Reagan was soon dividing his time between Nancy and SAG, traveling to New York for the negotiations involving actors’ television rights and “doing everthing which could have lost her if Someone up there hadn’t been looking after me.” They were married in private because of Reagan’s “obsession with the press”—never explained—and honeymooned accompanied by Reagan’s new in-laws.
Nancy propped him up during the most difficult period. Reagan was almost finished as a screen actor, and he owed money. A note of new resentment creeps into Where’s the Rest of Me? “The tragic fact of life in this evil day of progressive taxation is that once behind, it is well-nigh impossible to earn your way out.” He tried to reverse his fortunes by appearing in a Las Vegas nightclub act, the nadir.
Then … something happened. Reagan was approached by MCA with an offer to host General Electric Theater. Suddenly he was earning good money again for a minimal amount of work. GE wired his house with every available electronic gadget, free, and sent him out on the road as a banquet speaker and proselytizer for the company. Antigovernment rhetoric replaced that of anticommunism, tailored to the needs of his employer. The response from those audiences gave Reagan “an awesome, shivering feeling that America was making a personal appearance for me, and it made me the biggest fan in the world.” He had found something that he was really good at. He was receiving the adulation that he had dreamed of as an immigrant to California, and had given up hope of ever achieving.

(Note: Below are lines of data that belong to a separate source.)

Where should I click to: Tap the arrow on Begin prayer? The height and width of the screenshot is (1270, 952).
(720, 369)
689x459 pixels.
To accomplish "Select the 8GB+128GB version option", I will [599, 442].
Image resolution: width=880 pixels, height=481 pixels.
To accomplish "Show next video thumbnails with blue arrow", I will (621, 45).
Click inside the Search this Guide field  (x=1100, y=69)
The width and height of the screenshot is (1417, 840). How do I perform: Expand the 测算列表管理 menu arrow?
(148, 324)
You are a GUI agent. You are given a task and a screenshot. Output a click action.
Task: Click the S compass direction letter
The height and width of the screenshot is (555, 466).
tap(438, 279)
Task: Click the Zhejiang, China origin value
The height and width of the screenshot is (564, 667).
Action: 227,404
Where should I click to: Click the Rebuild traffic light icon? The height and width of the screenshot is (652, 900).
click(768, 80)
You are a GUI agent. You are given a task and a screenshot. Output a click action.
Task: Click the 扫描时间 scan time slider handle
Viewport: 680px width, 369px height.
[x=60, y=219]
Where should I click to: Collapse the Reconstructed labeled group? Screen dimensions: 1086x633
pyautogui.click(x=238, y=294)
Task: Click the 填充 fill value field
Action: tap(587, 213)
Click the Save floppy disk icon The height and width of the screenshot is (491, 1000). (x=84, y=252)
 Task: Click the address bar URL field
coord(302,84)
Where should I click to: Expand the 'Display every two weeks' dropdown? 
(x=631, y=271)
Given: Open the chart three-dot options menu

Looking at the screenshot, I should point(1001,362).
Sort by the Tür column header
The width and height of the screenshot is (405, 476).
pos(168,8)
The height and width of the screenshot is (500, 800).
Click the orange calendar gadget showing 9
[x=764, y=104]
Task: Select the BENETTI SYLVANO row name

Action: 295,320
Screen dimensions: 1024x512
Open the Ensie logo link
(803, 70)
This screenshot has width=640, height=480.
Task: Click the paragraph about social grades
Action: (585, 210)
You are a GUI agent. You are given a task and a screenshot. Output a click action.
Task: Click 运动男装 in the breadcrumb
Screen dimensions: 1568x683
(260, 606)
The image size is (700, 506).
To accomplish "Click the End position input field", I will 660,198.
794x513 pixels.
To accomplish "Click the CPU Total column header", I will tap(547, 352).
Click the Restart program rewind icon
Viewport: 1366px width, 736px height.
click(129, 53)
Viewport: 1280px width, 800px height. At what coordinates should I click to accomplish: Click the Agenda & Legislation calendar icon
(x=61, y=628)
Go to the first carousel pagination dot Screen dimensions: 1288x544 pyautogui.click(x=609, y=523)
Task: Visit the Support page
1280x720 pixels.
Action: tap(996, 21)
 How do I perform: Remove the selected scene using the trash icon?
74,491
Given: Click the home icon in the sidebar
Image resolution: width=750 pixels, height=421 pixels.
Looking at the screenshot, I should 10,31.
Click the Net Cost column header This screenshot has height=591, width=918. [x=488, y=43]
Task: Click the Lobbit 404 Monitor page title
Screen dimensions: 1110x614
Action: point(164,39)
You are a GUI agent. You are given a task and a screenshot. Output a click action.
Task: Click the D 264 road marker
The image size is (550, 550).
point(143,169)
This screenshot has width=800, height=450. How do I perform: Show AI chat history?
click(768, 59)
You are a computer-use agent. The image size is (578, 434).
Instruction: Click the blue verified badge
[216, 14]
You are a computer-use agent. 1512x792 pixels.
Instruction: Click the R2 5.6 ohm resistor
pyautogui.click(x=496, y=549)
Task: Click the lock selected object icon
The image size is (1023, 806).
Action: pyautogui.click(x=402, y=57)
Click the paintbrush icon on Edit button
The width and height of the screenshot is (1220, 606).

“He isn’t the cerebral type, but he has good visceral qualities. He has a philosophy. What liberals don’t understand is that if a man believes in a few moral and economic values, then he doesn’t have to waffle.”
The speaker was Henry Salvatori, an oilman and one of the original backers of Ronald Reagan the politician. By the time General Electric Theater had folded and Reagan had spent two seasons with Death Valley Days, and had appeared in one last turkey, The Killers, he had established himself as an eloquent spokesman for right-wing causes. In 1964 he gave a speech in support of Goldwater in which he told people across America, “We can preserve for our children this, the last best hope of man on earth, or we can sentence them to take the first step into a thousand years of darkness.”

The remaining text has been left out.